------ Provided data ------

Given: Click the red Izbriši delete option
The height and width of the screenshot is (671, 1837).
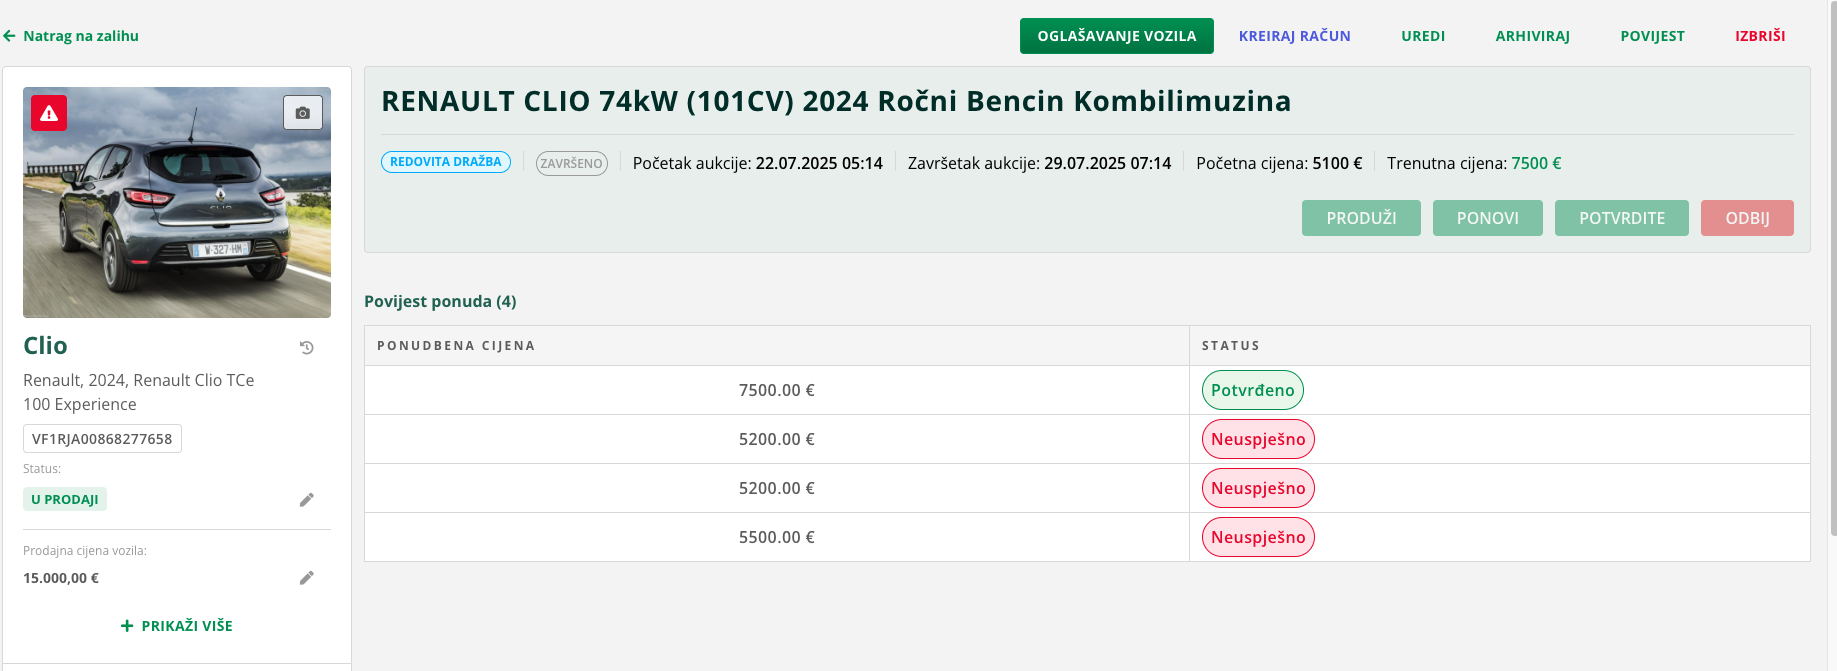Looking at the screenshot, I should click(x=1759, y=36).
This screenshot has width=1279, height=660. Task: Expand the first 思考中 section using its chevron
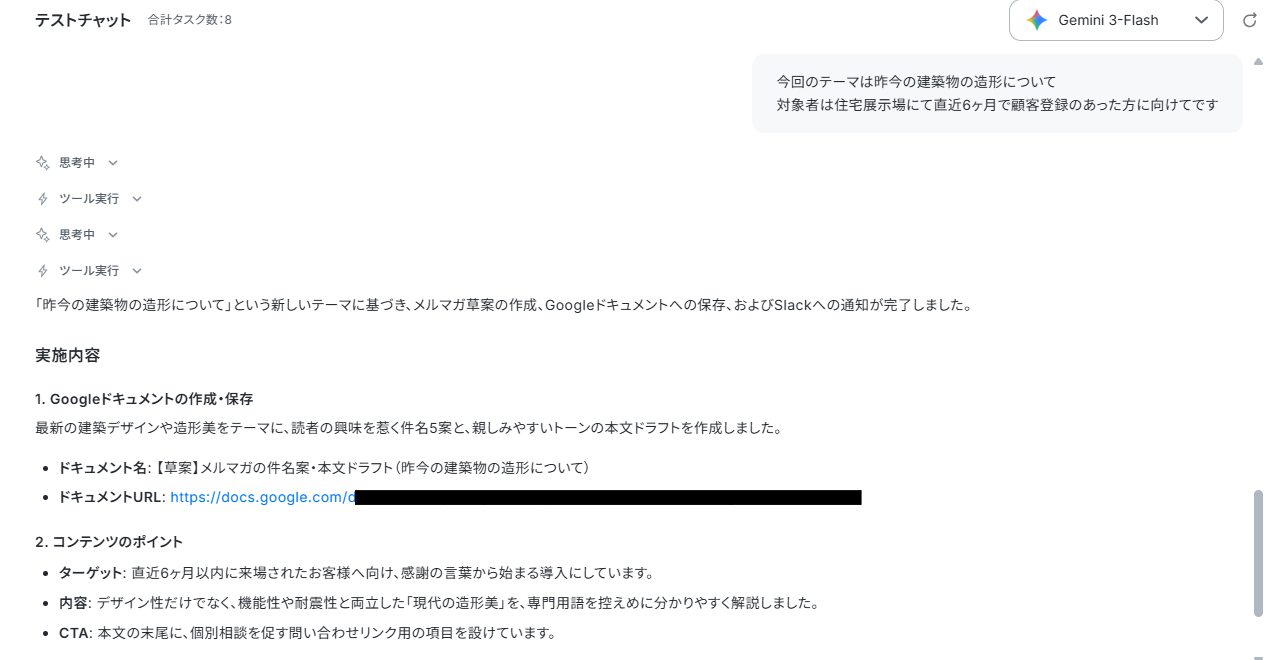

------
------ Provided data ------

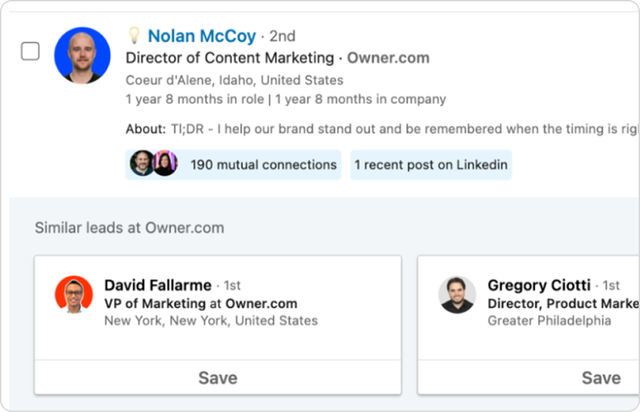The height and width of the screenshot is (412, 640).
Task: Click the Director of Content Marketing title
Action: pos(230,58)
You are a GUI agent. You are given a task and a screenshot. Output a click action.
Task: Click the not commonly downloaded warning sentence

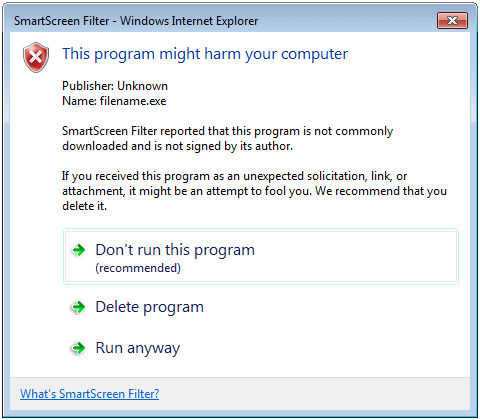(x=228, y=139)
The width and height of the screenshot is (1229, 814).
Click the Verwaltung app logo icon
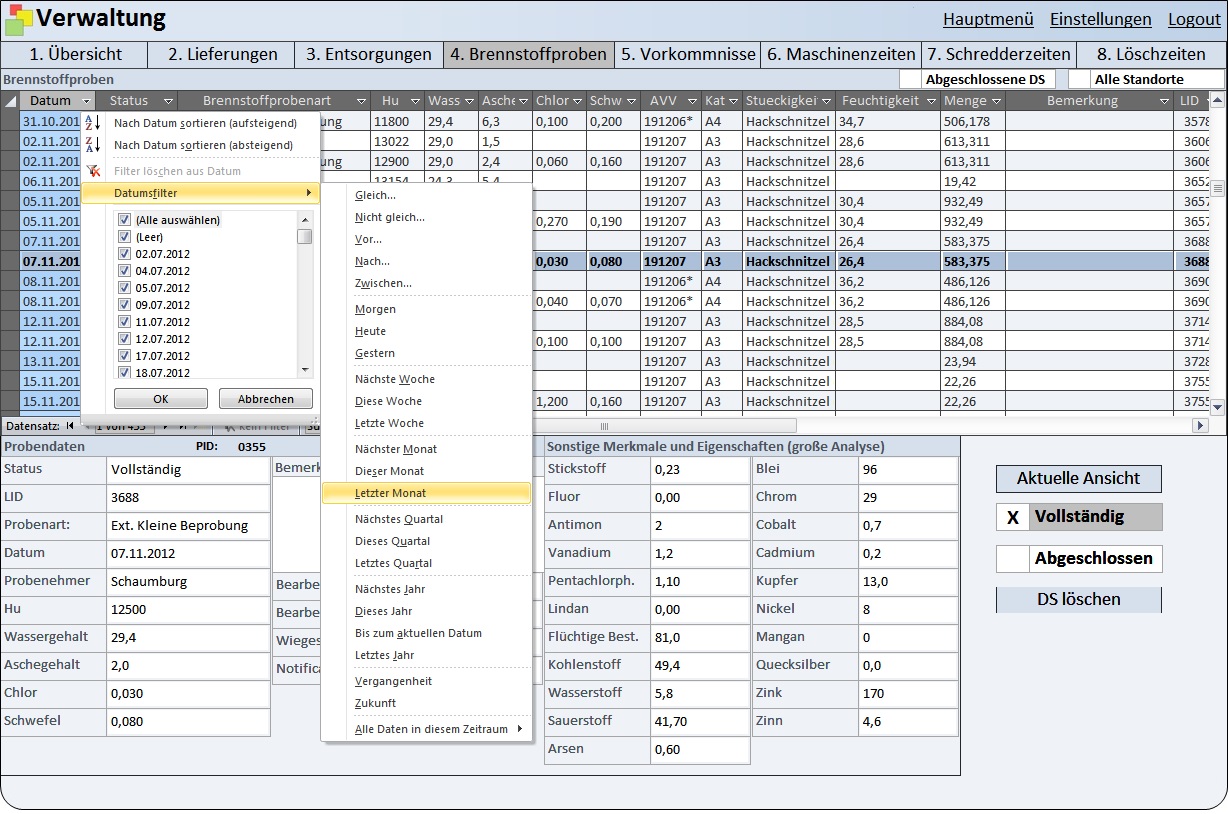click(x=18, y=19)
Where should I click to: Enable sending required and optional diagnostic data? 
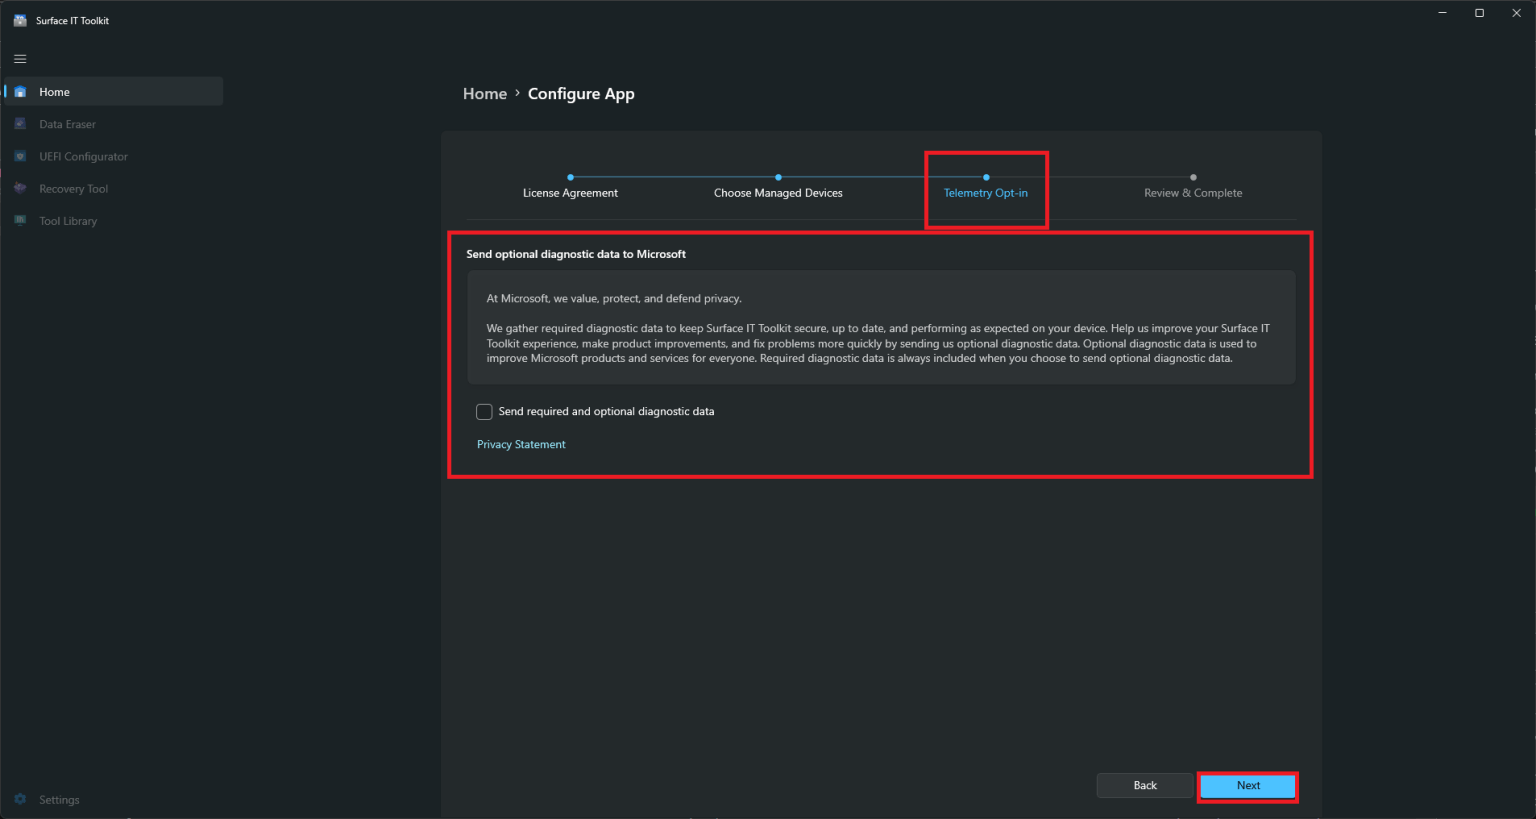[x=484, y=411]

------

• **Exercise directions**: Can you turn the lines from the one with "Given: Click the red Izbriši delete option" to the one with "This screenshot has", both included, into a JSON list of strings with one string per line? Skip blank lines and leave the pictures out.

• **Final answer**:
[
  "Given: Click the red Izbriši delete option",
  "The height and width of the screenshot is (671, 1837).",
  "Looking at the screenshot, I should click(x=1759, y=36).",
  "This screenshot has width=1279, height=660. Task: Expand the first 思考中 section using its chevron"
]